◆ Problem requirements ◆
Report every line below that has the string "icon" in it.

*** Material for the task Section Begins ***

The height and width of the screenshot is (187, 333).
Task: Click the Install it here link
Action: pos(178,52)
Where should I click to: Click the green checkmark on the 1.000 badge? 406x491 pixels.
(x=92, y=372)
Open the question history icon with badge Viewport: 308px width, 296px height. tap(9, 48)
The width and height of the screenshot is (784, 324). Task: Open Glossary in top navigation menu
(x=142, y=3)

*** Material for the task Section Ends ***
*** Material for the task Section Begins ***

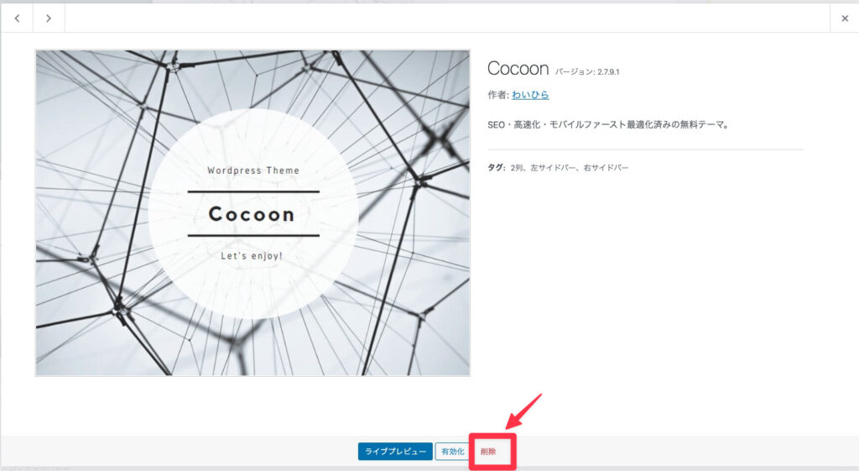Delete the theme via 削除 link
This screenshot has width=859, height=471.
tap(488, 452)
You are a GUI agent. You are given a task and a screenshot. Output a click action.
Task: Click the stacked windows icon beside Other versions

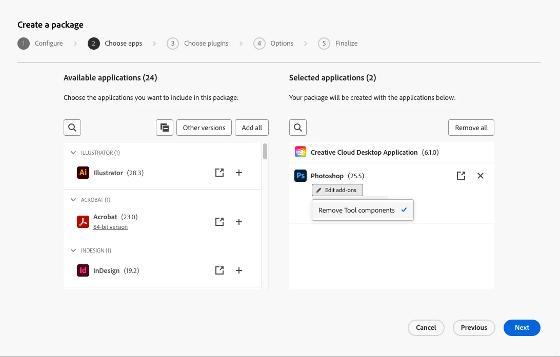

*** Material for the task Section Ends ***

◆ Exercise result ◆
Open the question history icon with badge Viewport: 308px width, 296px height. tap(9, 48)
Task: Click the stacked windows icon beside Other versions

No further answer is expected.